Amber Cascades

Written by Dewey Bunnell, ©1976
Found on
Hideaway,
America Live,
Highway,
The Definitive America, and
The Complete Greatest Hits.
Amber cascades all over today
Then we walk on a crooked catwalk
Only to be delayed
Bubbles of blue burst into two
Eaten up by the incoming tide
Of the new
Then we call to the man who walks on the water
We talk of a plan to stop all the slaughter in view
It's in view
Granite charades are played in the rain
Till we fall through a sand castle window
To avoid the pain
Summer canoe paddles up to you
'Cause it's time for another beer run
Or something that's equally true
Then we call to the man who walks on the water
We talk of a plan to stop all the slaughter in view
Then we call to the man who walks on the water
We talk of a plan to stop all the slaughter in view
It's in view
Highway Highlight (from the box set booklet)

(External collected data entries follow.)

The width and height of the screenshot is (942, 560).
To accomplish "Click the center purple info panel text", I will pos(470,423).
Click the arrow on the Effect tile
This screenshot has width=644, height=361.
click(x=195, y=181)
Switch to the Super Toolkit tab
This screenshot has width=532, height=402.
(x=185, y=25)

Bunnell's "Amber Cascades" was Hideaway's next single, peaking at #75.
Its jazz-pop melody and opaque lyrics invited comparisons with "Tin Man." "I
think I started with the title," says Dewey. "I was trying to get the feeling
of sunlight. At that point I knew I could write the rock kind of song, the
love kind of song, and the ambiguous word-picture song. And with 'Amber
Cascades' I was trying to do an ambiguous word-picturey kind of thing. 'We
call to the man who walks on the water'--that was some sort of semireligious
thing. The song had a lot of rhyming, a lot of imagery, but I don't think it
was that cohesive."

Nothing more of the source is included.